2. The pressurized sand mixing device for oilfield fracturing of claim 1, wherein the mixing tank further comprises an emergency evacuation device, an automatic pressure relief valve, a manual pressure relief valve, a pressure detection device, a liquid level detection device, an alarm device; the emergency emptying device is arranged at the bottom of the inner tank, the sand-carrying fluid in the tank body is emptied after the emergency emptying device is started, the automatic pressure discharging valve and the manual pressure discharging valve are arranged on the tank body, the pressure detecting device is arranged on the tank body and measures the pressure in the tank body, the liquid level detecting device is inserted into the tank body and measures the liquid level in the tank body, and the alarm device is arranged on the tank body.

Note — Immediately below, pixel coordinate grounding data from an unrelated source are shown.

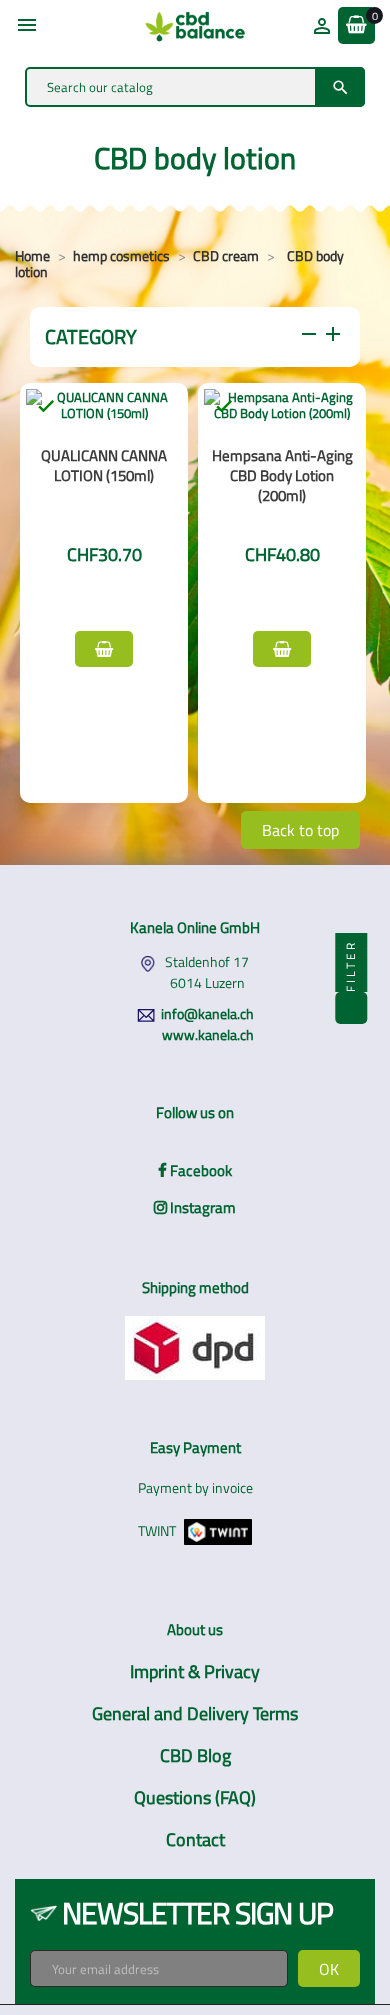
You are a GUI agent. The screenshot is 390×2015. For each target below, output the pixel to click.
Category (195, 336)
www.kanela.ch (208, 1034)
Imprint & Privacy (195, 1671)
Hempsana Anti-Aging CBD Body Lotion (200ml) (282, 475)
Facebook (199, 1170)
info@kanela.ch (207, 1013)
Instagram (201, 1207)
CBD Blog (195, 1755)
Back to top (300, 830)
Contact (195, 1839)
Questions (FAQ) (195, 1797)
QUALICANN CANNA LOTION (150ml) (104, 465)
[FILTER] (351, 1008)
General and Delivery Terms (195, 1713)
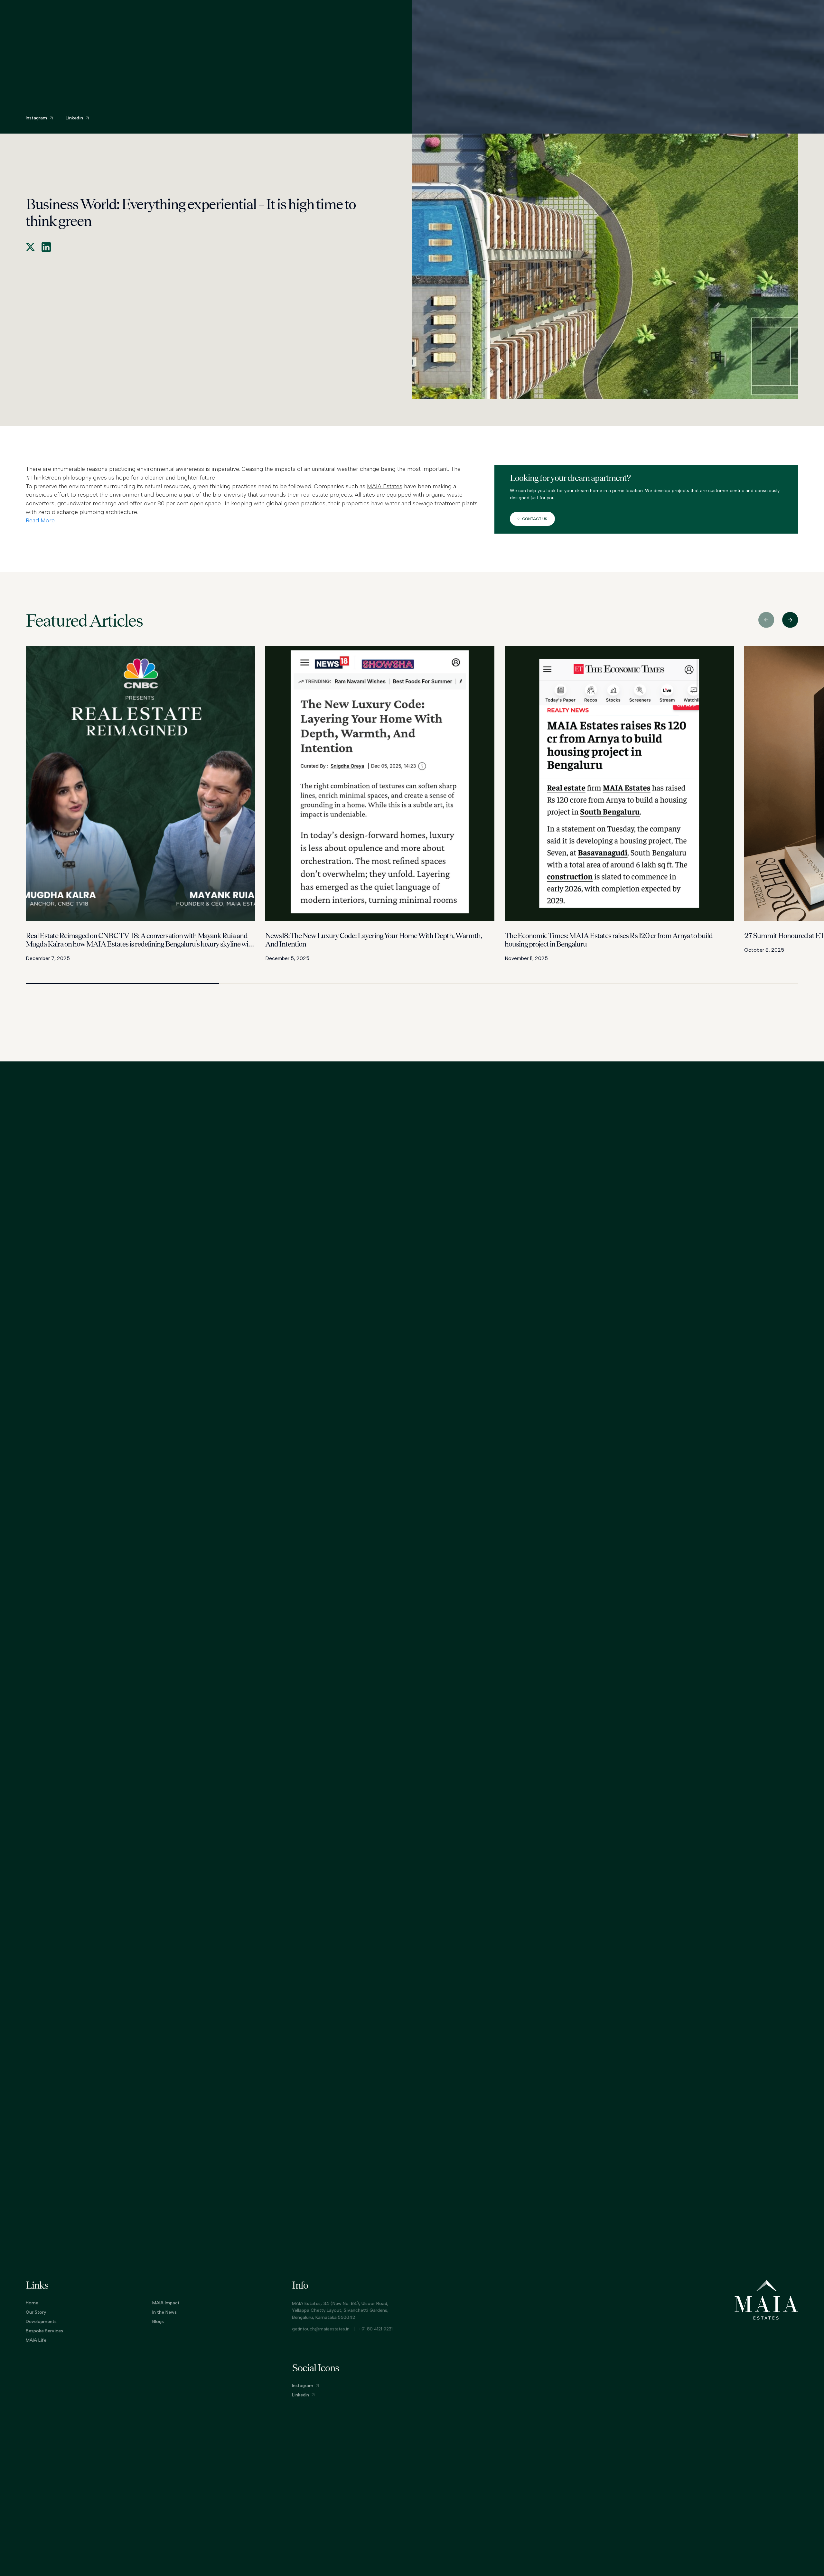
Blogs (158, 2321)
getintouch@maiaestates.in (321, 2329)
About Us (362, 11)
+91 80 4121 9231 (376, 2329)
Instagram (302, 2385)
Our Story (36, 2312)
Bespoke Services (44, 2331)
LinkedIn (300, 2395)
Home (32, 2303)
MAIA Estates (384, 486)
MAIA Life (36, 2340)
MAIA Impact (166, 2303)
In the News (164, 2312)
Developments (410, 11)
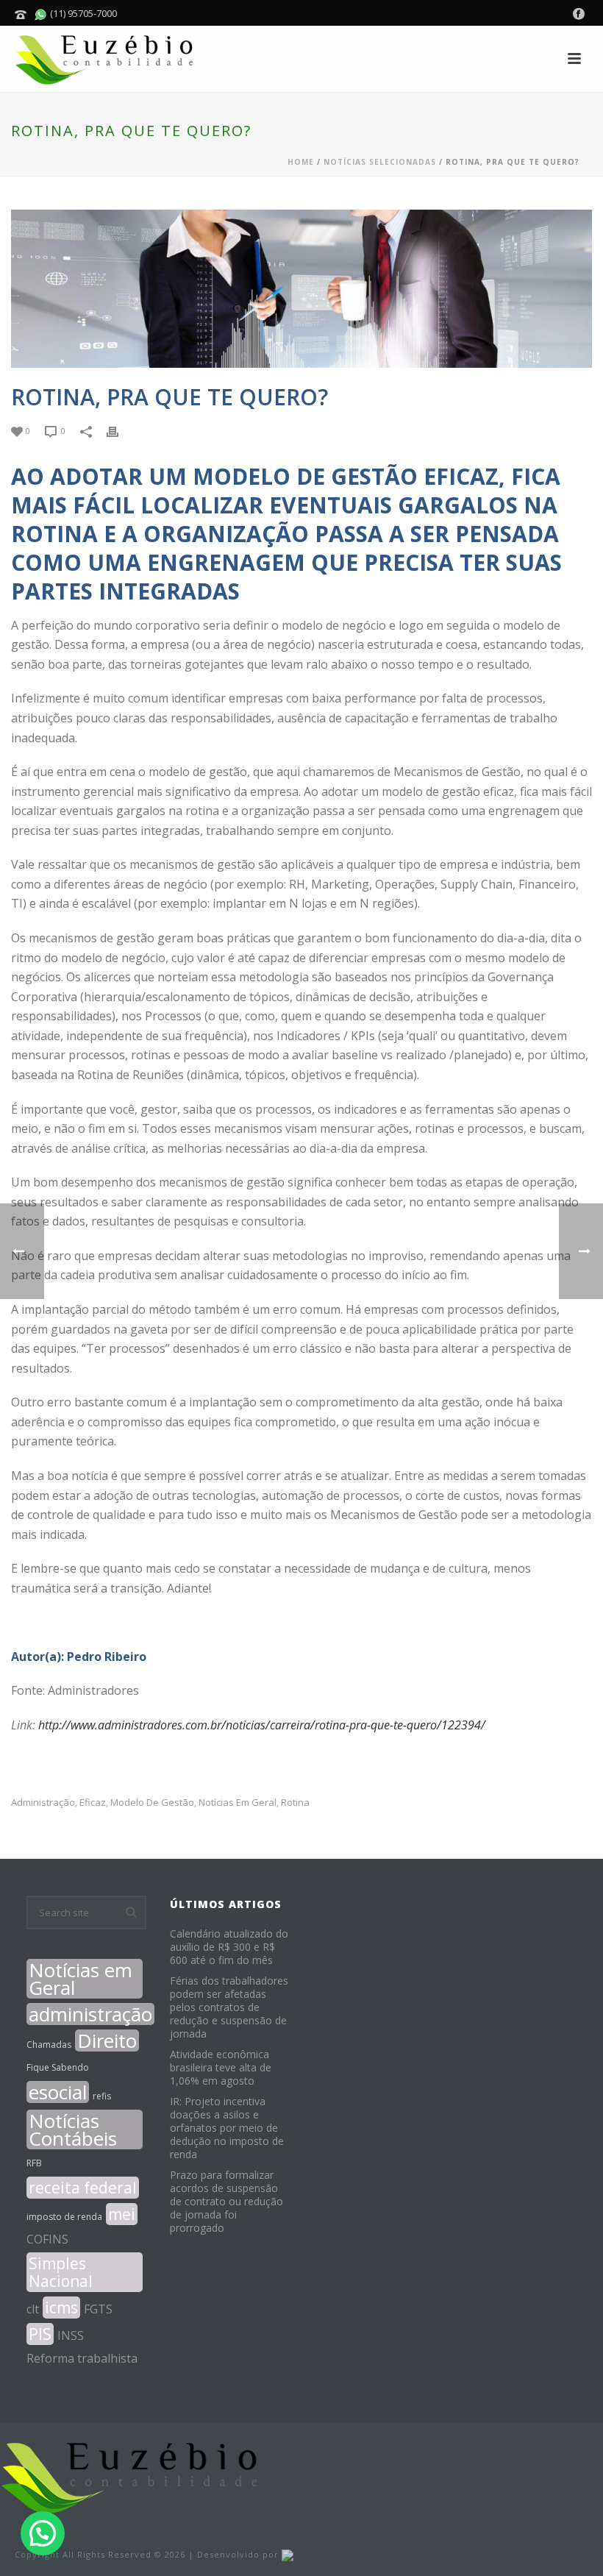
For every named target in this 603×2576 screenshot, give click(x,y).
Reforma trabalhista (82, 2358)
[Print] (120, 429)
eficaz (92, 1802)
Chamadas (48, 2044)
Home (301, 162)
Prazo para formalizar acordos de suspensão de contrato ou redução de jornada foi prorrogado (226, 2201)
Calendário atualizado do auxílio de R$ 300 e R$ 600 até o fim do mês (229, 1947)
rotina (295, 1802)
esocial (58, 2092)
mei (121, 2214)
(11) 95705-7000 (82, 13)
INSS (70, 2335)
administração (43, 1802)
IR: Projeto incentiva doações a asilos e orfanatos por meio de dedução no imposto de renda (227, 2128)
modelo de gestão (152, 1802)
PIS (40, 2334)
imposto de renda (64, 2216)
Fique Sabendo (57, 2067)
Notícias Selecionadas (380, 162)
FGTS (98, 2309)
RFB (34, 2163)
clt (32, 2309)
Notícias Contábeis (73, 2129)
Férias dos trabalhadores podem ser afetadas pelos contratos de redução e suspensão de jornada (229, 2007)
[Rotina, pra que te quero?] (301, 289)
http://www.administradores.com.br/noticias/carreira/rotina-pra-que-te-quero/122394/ (261, 1725)
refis (102, 2096)
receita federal (83, 2187)
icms (61, 2307)
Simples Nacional (61, 2272)
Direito (107, 2040)
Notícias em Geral (237, 1802)
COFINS (47, 2239)
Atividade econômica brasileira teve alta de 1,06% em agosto (220, 2068)
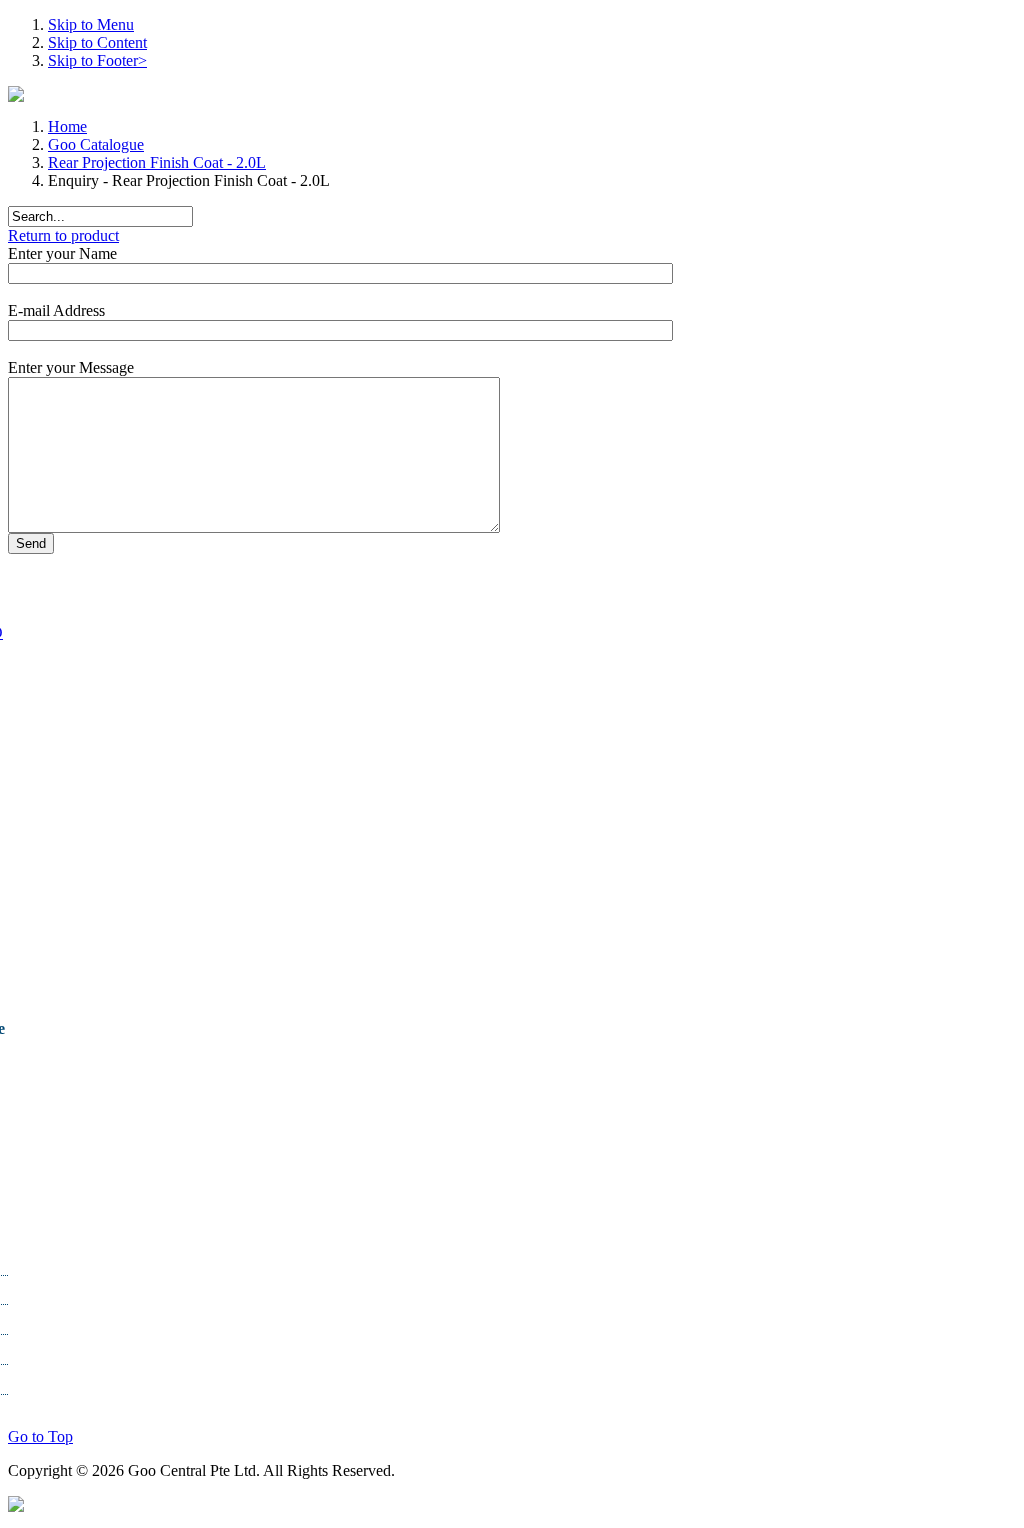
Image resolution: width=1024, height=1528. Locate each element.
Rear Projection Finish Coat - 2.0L (157, 162)
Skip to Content (97, 42)
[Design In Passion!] (16, 1506)
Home (67, 126)
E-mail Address (56, 310)
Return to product (63, 235)
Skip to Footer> (97, 60)
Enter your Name (62, 253)
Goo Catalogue (96, 144)
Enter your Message (71, 367)
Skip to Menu (91, 24)
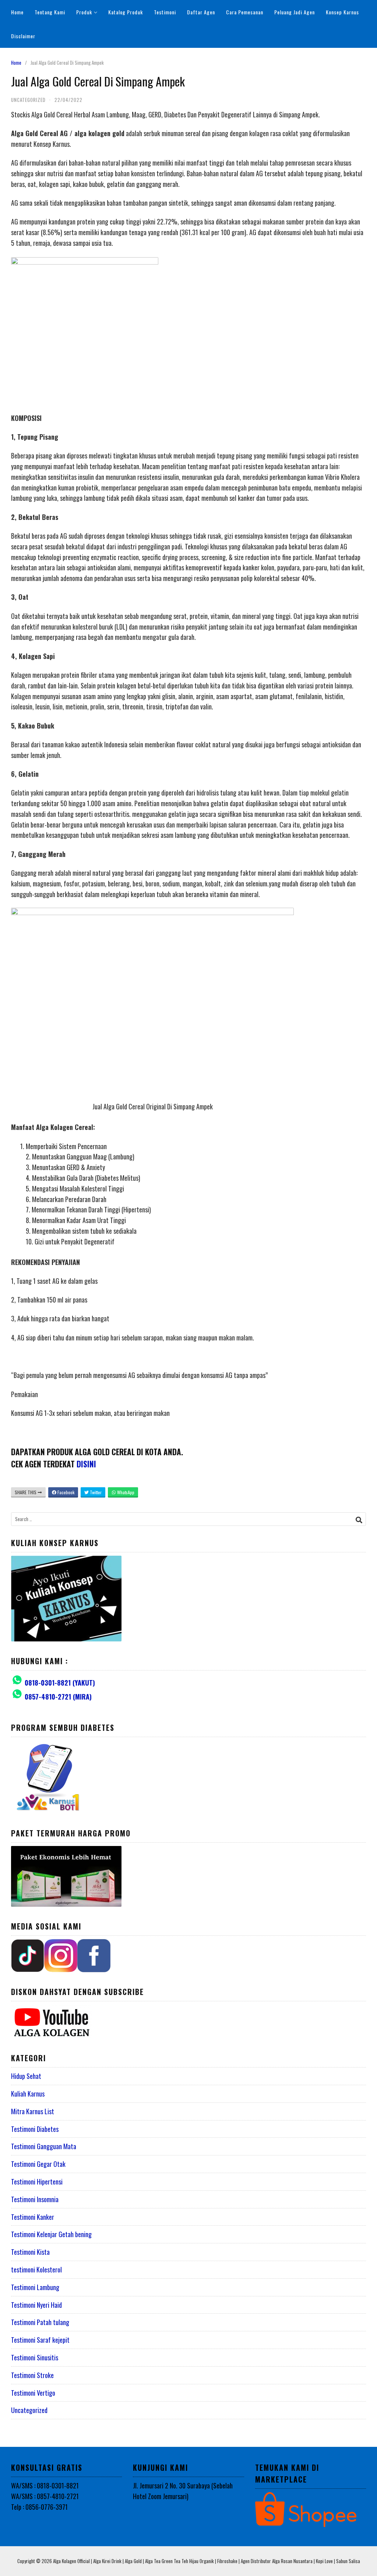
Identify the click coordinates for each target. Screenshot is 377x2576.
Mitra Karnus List (32, 2111)
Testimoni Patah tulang (40, 2322)
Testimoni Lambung (35, 2287)
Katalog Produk (125, 12)
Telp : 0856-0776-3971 (39, 2507)
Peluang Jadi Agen (294, 12)
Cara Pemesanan (244, 12)
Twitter (95, 1492)
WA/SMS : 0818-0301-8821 (45, 2485)
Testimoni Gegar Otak (38, 2164)
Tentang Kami (50, 12)
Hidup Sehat (26, 2076)
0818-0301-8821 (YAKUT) (60, 1682)
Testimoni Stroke (32, 2375)
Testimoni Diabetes (35, 2129)
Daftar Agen (201, 12)
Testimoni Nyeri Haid (36, 2305)
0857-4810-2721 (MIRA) (58, 1696)
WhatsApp (125, 1492)
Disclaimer (23, 36)
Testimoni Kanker (32, 2217)
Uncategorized (29, 2410)
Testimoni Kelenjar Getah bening (51, 2234)
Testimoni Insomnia (35, 2199)
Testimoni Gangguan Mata (43, 2146)
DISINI (86, 1464)
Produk (84, 12)
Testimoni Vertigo (33, 2393)
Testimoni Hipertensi (37, 2181)
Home (17, 12)
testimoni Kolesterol (36, 2269)
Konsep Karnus (342, 12)
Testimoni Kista (30, 2252)
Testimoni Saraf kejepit (40, 2340)
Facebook (65, 1492)
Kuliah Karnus (28, 2093)
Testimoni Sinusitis (34, 2357)
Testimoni (165, 12)
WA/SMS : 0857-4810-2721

3. The pressurized sand mixing device for oilfield fracturing of claim 2, wherein the controller is further electrically connected to the emergency evacuation device, the automatic pressure relief valve, the pressure detection device, the liquid level detection device, the alarm device.

4. The pressurized sand mixing device for oilfield fracturing of claim 1, wherein the stirring device comprises a driving device, a stirring shaft and a plurality of stirring blades, the driving device is connected with the stirring shaft and drives the stirring shaft to rotate, and the stirring blades are arranged on the stirring shaft.

5. The pressurized sand mixing device for oilfield fracturing of claim 4, wherein the drive is a hydraulic motor or an electric machine.